(Exercise brief):
The response should be the data again, identical in every line.

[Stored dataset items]
--*--

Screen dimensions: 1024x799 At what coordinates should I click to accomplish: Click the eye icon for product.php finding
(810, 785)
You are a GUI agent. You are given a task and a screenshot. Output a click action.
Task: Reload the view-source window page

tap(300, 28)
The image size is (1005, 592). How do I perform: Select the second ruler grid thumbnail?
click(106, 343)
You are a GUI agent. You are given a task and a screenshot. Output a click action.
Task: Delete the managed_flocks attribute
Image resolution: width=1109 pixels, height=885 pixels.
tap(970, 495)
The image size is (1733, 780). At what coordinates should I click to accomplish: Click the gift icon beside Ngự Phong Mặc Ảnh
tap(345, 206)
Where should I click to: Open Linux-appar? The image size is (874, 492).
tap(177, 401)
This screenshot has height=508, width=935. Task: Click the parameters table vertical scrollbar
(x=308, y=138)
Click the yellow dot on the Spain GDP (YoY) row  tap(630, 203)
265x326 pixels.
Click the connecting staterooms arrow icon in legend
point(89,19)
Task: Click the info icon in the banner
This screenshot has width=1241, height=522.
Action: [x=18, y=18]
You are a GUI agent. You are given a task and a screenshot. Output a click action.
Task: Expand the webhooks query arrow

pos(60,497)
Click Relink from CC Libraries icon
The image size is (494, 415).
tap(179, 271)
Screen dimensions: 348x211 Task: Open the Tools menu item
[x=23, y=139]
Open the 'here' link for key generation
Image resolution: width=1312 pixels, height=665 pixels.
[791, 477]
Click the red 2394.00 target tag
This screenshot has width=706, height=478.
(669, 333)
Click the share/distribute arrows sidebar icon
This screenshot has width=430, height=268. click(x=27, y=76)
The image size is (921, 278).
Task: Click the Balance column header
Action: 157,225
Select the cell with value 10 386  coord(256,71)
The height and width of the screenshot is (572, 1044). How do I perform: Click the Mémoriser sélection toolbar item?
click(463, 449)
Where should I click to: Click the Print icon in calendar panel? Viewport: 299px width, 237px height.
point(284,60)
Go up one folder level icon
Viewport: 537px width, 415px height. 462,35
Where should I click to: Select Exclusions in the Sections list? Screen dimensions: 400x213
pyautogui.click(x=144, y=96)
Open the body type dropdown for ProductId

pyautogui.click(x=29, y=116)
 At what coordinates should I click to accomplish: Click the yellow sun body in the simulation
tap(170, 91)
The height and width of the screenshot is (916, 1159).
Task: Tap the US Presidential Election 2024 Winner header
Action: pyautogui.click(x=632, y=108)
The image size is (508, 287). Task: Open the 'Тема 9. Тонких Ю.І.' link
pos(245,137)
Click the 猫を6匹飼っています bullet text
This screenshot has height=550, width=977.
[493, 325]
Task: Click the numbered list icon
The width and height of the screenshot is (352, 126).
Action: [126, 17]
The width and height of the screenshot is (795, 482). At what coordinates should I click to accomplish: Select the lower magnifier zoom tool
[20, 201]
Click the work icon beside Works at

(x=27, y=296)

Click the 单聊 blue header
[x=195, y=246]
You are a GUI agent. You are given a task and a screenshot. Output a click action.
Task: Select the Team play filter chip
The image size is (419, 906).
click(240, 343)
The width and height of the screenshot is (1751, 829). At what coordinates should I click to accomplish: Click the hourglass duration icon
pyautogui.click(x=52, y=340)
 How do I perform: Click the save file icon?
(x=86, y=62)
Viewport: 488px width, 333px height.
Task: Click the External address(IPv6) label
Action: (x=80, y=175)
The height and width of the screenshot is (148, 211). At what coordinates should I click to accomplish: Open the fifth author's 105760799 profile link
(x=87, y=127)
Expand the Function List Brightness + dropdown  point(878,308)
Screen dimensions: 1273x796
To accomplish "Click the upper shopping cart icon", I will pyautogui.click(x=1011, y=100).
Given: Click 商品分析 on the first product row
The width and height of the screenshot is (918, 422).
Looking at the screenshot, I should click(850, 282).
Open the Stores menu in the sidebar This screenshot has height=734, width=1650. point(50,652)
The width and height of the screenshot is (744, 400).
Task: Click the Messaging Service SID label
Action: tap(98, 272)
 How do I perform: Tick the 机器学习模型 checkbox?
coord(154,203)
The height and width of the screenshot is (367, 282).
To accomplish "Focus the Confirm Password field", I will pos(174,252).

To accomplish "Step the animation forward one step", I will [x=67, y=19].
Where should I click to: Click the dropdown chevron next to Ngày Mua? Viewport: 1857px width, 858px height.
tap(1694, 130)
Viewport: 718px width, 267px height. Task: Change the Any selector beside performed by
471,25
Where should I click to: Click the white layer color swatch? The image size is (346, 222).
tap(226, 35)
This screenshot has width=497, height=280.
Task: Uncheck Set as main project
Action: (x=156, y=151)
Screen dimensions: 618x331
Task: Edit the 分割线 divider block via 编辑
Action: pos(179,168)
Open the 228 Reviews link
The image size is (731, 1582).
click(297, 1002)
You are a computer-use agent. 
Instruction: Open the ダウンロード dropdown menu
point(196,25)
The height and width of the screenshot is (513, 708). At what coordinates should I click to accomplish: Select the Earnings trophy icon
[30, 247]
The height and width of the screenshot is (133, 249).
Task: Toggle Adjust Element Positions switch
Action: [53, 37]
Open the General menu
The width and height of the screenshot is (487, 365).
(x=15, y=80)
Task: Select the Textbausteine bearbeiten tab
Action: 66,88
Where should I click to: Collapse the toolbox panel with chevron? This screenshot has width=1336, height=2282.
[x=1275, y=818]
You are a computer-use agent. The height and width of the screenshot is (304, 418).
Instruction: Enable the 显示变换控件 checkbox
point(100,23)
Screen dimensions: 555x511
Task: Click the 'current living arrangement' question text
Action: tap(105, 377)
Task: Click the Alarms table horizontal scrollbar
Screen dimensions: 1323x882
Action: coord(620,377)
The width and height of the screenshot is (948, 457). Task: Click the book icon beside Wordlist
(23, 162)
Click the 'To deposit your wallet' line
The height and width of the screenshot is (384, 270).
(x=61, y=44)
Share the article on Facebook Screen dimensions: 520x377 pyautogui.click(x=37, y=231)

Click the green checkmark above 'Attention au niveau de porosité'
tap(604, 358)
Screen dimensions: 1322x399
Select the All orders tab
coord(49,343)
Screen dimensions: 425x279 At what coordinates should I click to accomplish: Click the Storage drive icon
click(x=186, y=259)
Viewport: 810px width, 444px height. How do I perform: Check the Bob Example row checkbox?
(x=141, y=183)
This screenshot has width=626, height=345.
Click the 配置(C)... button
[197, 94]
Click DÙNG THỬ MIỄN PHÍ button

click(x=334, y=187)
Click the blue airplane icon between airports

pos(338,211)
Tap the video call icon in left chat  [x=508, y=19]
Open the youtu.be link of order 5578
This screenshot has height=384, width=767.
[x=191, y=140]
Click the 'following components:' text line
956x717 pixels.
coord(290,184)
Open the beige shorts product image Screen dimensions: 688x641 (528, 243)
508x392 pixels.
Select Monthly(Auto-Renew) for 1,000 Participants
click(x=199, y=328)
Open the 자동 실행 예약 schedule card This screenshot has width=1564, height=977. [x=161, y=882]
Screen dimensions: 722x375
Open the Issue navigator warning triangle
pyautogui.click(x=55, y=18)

--*--

(Solution):
Screen dimensions: 1024x799 At what coordinates should I click to accomplish: Click the eye icon for product.php finding
(810, 785)
You are a GUI agent. You are given a task and a screenshot. Output a click action.
Task: Reload the view-source window page

tap(300, 28)
The image size is (1005, 592). How do I perform: Select the second ruler grid thumbnail?
click(106, 343)
You are a GUI agent. You are given a task and a screenshot. Output a click action.
Task: Delete the managed_flocks attribute
Image resolution: width=1109 pixels, height=885 pixels.
tap(970, 495)
The image size is (1733, 780). At what coordinates should I click to accomplish: Click the gift icon beside Ngự Phong Mặc Ảnh
tap(345, 206)
Where should I click to: Open Linux-appar? The image size is (874, 492).
tap(177, 401)
This screenshot has height=508, width=935. Task: Click the parameters table vertical scrollbar
(x=308, y=138)
Click the yellow dot on the Spain GDP (YoY) row  tap(630, 203)
265x326 pixels.
Click the connecting staterooms arrow icon in legend
point(89,19)
Task: Click the info icon in the banner
This screenshot has width=1241, height=522.
Action: [x=18, y=18]
You are a GUI agent. You are given a task and a screenshot. Output a click action.
Task: Expand the webhooks query arrow

pos(60,497)
Click Relink from CC Libraries icon
The image size is (494, 415).
tap(179, 271)
Screen dimensions: 348x211 Task: Open the Tools menu item
[x=23, y=139]
Open the 'here' link for key generation
Image resolution: width=1312 pixels, height=665 pixels.
[791, 477]
Click the red 2394.00 target tag
This screenshot has width=706, height=478.
(669, 333)
Click the share/distribute arrows sidebar icon
This screenshot has width=430, height=268. click(x=27, y=76)
The image size is (921, 278).
Task: Click the Balance column header
Action: 157,225
Select the cell with value 10 386  coord(256,71)
The height and width of the screenshot is (572, 1044). How do I perform: Click the Mémoriser sélection toolbar item?
click(463, 449)
Where should I click to: Click the Print icon in calendar panel? Viewport: 299px width, 237px height.
point(284,60)
Go up one folder level icon
Viewport: 537px width, 415px height. 462,35
Where should I click to: Select Exclusions in the Sections list? Screen dimensions: 400x213
pyautogui.click(x=144, y=96)
Open the body type dropdown for ProductId

pyautogui.click(x=29, y=116)
 At what coordinates should I click to accomplish: Click the yellow sun body in the simulation
tap(170, 91)
The height and width of the screenshot is (916, 1159).
Task: Tap the US Presidential Election 2024 Winner header
Action: pyautogui.click(x=632, y=108)
The image size is (508, 287). Task: Open the 'Тема 9. Тонких Ю.І.' link
pos(245,137)
Click the 猫を6匹飼っています bullet text
This screenshot has height=550, width=977.
[493, 325]
Task: Click the numbered list icon
The width and height of the screenshot is (352, 126).
Action: [126, 17]
The width and height of the screenshot is (795, 482). At what coordinates should I click to accomplish: Select the lower magnifier zoom tool
[20, 201]
Click the work icon beside Works at

(x=27, y=296)

Click the 单聊 blue header
[x=195, y=246]
You are a GUI agent. You are given a task and a screenshot. Output a click action.
Task: Select the Team play filter chip
The image size is (419, 906).
click(240, 343)
The width and height of the screenshot is (1751, 829). At what coordinates should I click to accomplish: Click the hourglass duration icon
pyautogui.click(x=52, y=340)
 How do I perform: Click the save file icon?
(x=86, y=62)
Viewport: 488px width, 333px height.
Task: Click the External address(IPv6) label
Action: (x=80, y=175)
The height and width of the screenshot is (148, 211). At what coordinates should I click to accomplish: Open the fifth author's 105760799 profile link
(x=87, y=127)
Expand the Function List Brightness + dropdown  point(878,308)
Screen dimensions: 1273x796
To accomplish "Click the upper shopping cart icon", I will pyautogui.click(x=1011, y=100).
Given: Click 商品分析 on the first product row
The width and height of the screenshot is (918, 422).
Looking at the screenshot, I should click(850, 282).
Open the Stores menu in the sidebar This screenshot has height=734, width=1650. point(50,652)
The width and height of the screenshot is (744, 400).
Task: Click the Messaging Service SID label
Action: tap(98, 272)
 How do I perform: Tick the 机器学习模型 checkbox?
coord(154,203)
The height and width of the screenshot is (367, 282).
To accomplish "Focus the Confirm Password field", I will pos(174,252).

To accomplish "Step the animation forward one step", I will [x=67, y=19].
Where should I click to: Click the dropdown chevron next to Ngày Mua? Viewport: 1857px width, 858px height.
tap(1694, 130)
Viewport: 718px width, 267px height. Task: Change the Any selector beside performed by
471,25
Where should I click to: Click the white layer color swatch? The image size is (346, 222).
tap(226, 35)
This screenshot has width=497, height=280.
Task: Uncheck Set as main project
Action: (x=156, y=151)
Screen dimensions: 618x331
Task: Edit the 分割线 divider block via 编辑
Action: pos(179,168)
Open the 228 Reviews link
The image size is (731, 1582).
click(297, 1002)
You are a computer-use agent. 
Instruction: Open the ダウンロード dropdown menu
point(196,25)
The height and width of the screenshot is (513, 708). At what coordinates should I click to accomplish: Select the Earnings trophy icon
[30, 247]
The height and width of the screenshot is (133, 249).
Task: Toggle Adjust Element Positions switch
Action: [53, 37]
Open the General menu
The width and height of the screenshot is (487, 365).
(x=15, y=80)
Task: Select the Textbausteine bearbeiten tab
Action: 66,88
Where should I click to: Collapse the toolbox panel with chevron? This screenshot has width=1336, height=2282.
[x=1275, y=818]
You are a computer-use agent. The height and width of the screenshot is (304, 418).
Instruction: Enable the 显示变换控件 checkbox
point(100,23)
Screen dimensions: 555x511
Task: Click the 'current living arrangement' question text
Action: tap(105, 377)
Task: Click the Alarms table horizontal scrollbar
Screen dimensions: 1323x882
Action: coord(620,377)
The width and height of the screenshot is (948, 457). Task: Click the book icon beside Wordlist
(23, 162)
Click the 'To deposit your wallet' line
The height and width of the screenshot is (384, 270).
(x=61, y=44)
Share the article on Facebook Screen dimensions: 520x377 pyautogui.click(x=37, y=231)

Click the green checkmark above 'Attention au niveau de porosité'
tap(604, 358)
Screen dimensions: 1322x399
Select the All orders tab
coord(49,343)
Screen dimensions: 425x279 At what coordinates should I click to accomplish: Click the Storage drive icon
click(x=186, y=259)
Viewport: 810px width, 444px height. How do I perform: Check the Bob Example row checkbox?
(x=141, y=183)
This screenshot has width=626, height=345.
Click the 配置(C)... button
[197, 94]
Click DÙNG THỬ MIỄN PHÍ button

click(x=334, y=187)
Click the blue airplane icon between airports

pos(338,211)
Tap the video call icon in left chat  [x=508, y=19]
Open the youtu.be link of order 5578
This screenshot has height=384, width=767.
[x=191, y=140]
Click the 'following components:' text line
956x717 pixels.
coord(290,184)
Open the beige shorts product image Screen dimensions: 688x641 (528, 243)
508x392 pixels.
Select Monthly(Auto-Renew) for 1,000 Participants
click(x=199, y=328)
Open the 자동 실행 예약 schedule card This screenshot has width=1564, height=977. [x=161, y=882]
Screen dimensions: 722x375
Open the Issue navigator warning triangle
pyautogui.click(x=55, y=18)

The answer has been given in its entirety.